Irish Republican and trade unionist (1895-1965)

Maurice O'Regan (Muiris Ó Riagáin) (13 April 1895 - 27 November 1965), sometimes known as Moss O'Regan, was born 13 April 1895 in Bartlemy, County Cork, the son of a shoemaker.

As a teenager, O'Regan joined the Royal Navy and saw active service during World War I. One Sunday morning, while his ship was at sea, O'Regan was on deck while the majority of his Protestant crew mates were attending a religious service below deck. He spotted the antennae of a German U-boat. O'Regan raised the alarm, and his ship's guns destroyed the German vessel. However, O'Regan, upon returning home, reportedly took his naval greatcoat out behind his house and burned it, before joining the Bartlemy flying column of the Irish Republican Army, seeing active service in the Irish War of Independence

He did not fight in the Irish Civil War, remarking in a letter to the Neutral IRA Members' Association that it was "fratricidal".

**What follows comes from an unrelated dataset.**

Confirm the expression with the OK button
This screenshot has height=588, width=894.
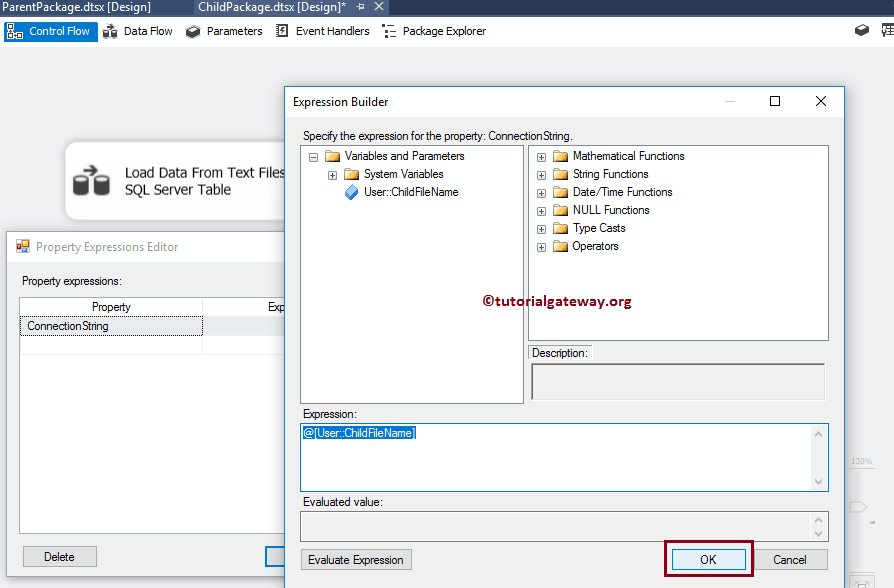click(707, 560)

O'Regan later became a trade union organiser with the Irish Transport and General Workers Union and ran in the 1933 Irish general election for the Labour Party in the Leitrim–Sligo constituency. He got 902 votes and did not secure a seat.

He returned home to Bartlemy and took up the family business of shoemaking for the remainder of his life.